Issues in African American Music
Author | : Portia K. Maultsby,Mellonee V. Burnim |
Publsiher | : Taylor & Francis |
Total Pages | : 418 |
Release | : 2016-10-26 |
Genre | : Music |
ISBN | : 9781315472089 |
Download Issues in African American Music Book in PDF, Epub and Kindle
Issues in African American Music: Power, Gender, Race, Representation is a collection of twenty-one essays by leading scholars, surveying vital themes in the history of African American music. Bringing together the viewpoints of ethnomusicologists, historians, and performers, these essays cover topics including the music industry, women and gender, and music as resistance, and explore the stories of music creators and their communities. Revised and expanded to reflect the latest scholarship, with six all-new essays, this book both complements the previously published volume African American Music: An Introduction and stands on its own. Each chapter features a discography of recommended listening for further study. From the antebellum period to the present, and from classical music to hip hop, this wide-ranging volume provides a nuanced introduction for students and anyone seeking to understand the history, social context, and cultural impact of African American music.

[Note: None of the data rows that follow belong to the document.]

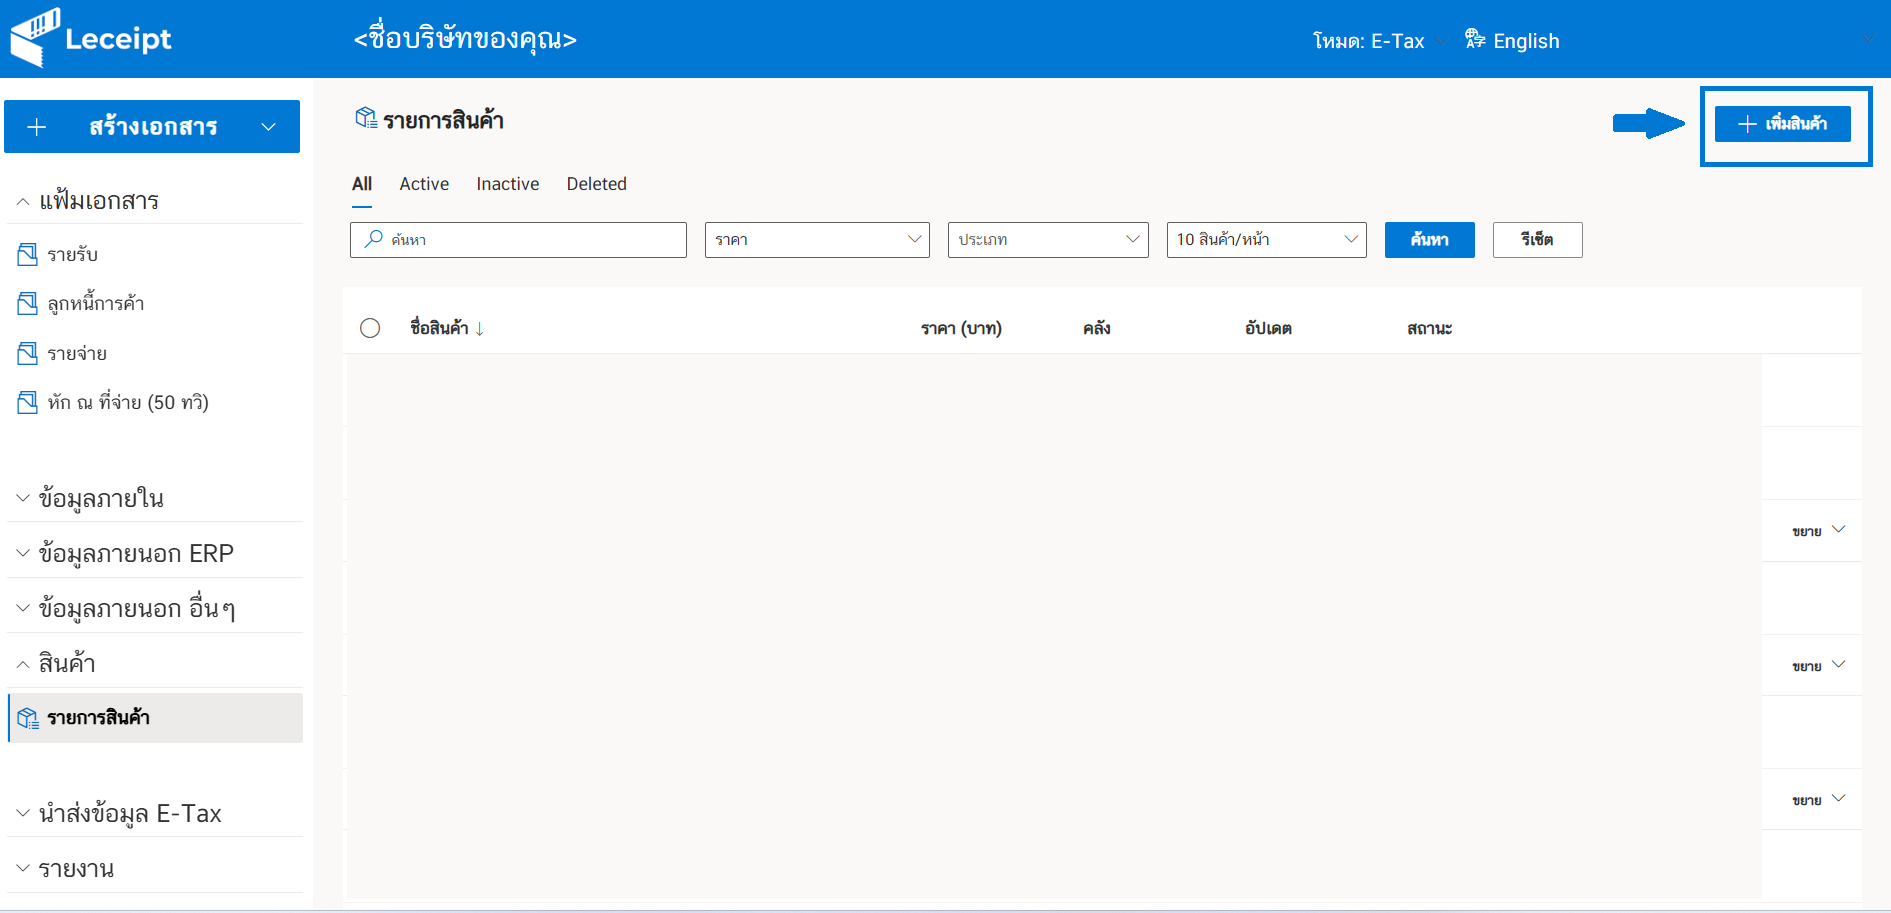Click the รายจ่าย document icon
The height and width of the screenshot is (913, 1891).
[28, 353]
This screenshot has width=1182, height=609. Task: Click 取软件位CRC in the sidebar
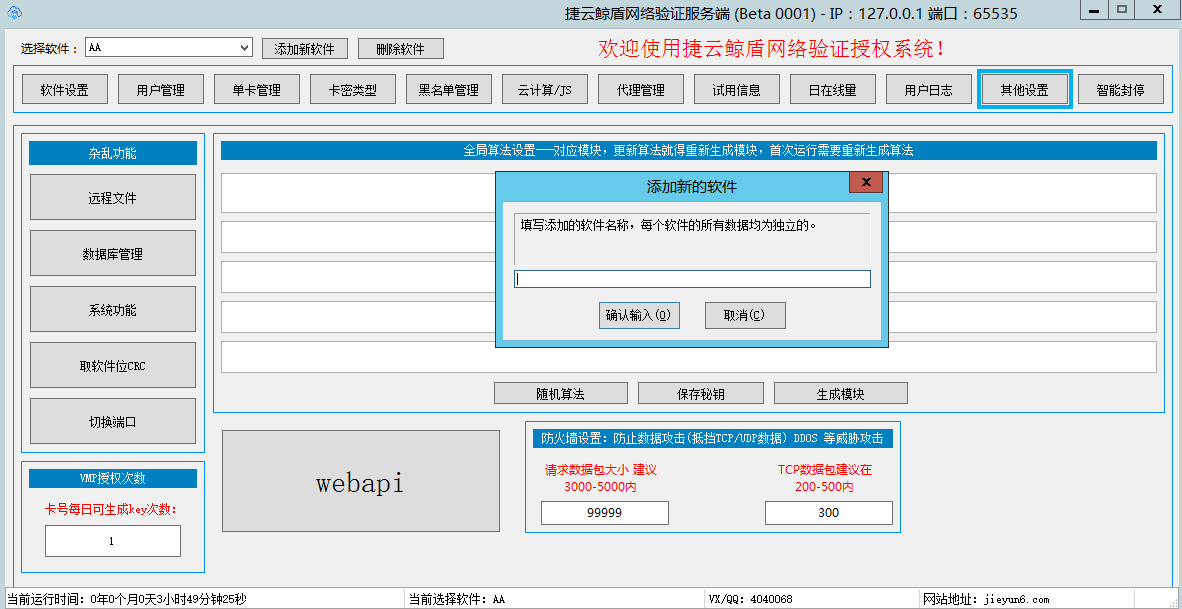pyautogui.click(x=112, y=365)
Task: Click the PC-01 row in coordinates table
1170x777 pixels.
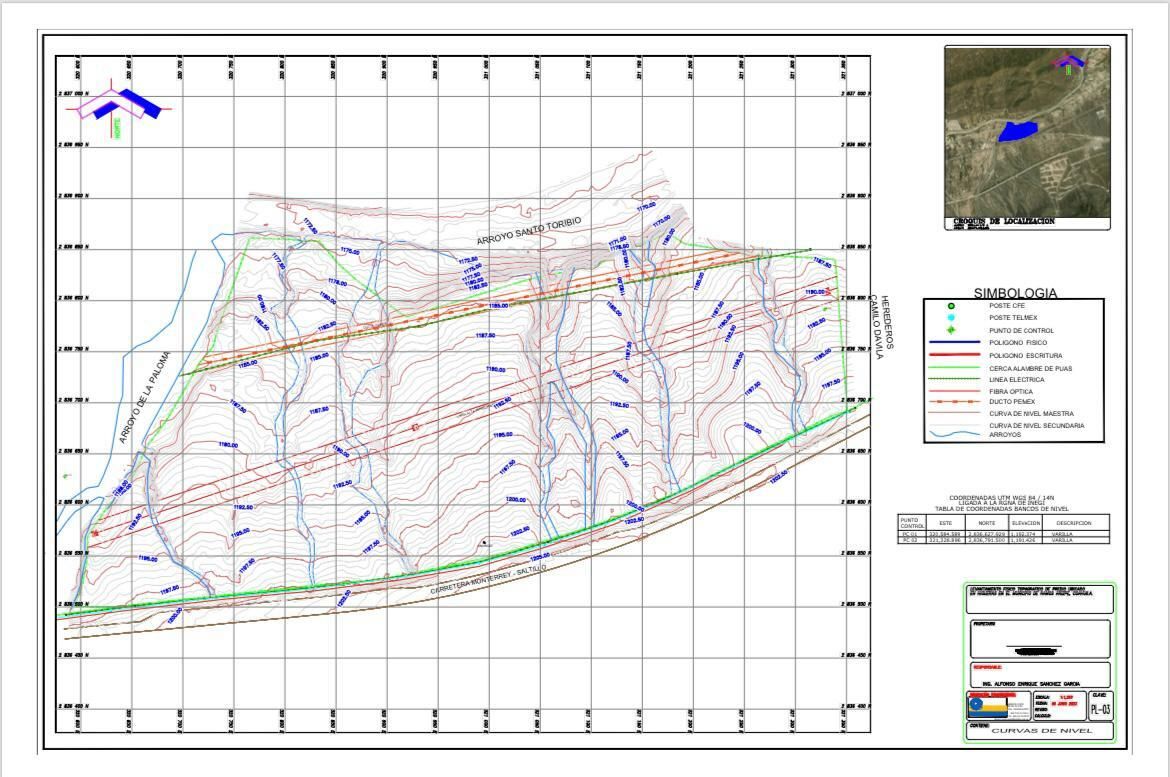Action: (x=1003, y=534)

Practice as Research in the Arts
Author | : Robin Nelson |
Publsiher | : Springer |
Total Pages | : 229 |
Release | : 2013-03-03 |
Genre | : Performing Arts |
ISBN | : 9781137282910 |
Download Practice as Research in the Arts Book in PDF, Epub and Kindle
At the performance turn, this book takes a fresh 'how to' approach to Practice as Research, arguing that old prejudices should be abandoned and a PaR methodology fully accepted in the academy. Nelson and his contributors address the questions students, professional practitioner-researchers, regulators and examiners have posed in this domain.
Passing
Author | : Nella Larsen |
Publsiher | : Alien Ebooks |
Total Pages | : 159 |
Release | : 2022 |
Genre | : Fiction |
ISBN | : 9781667622651 |
Download Passing Book in PDF, Epub and Kindle
Harlem Renaissance author Nella Larsen (1891 –1964) published just two novels and three short stories in her lifetime, but achieved lasting literary acclaim. Her classic novel Passing first appeared in 1926.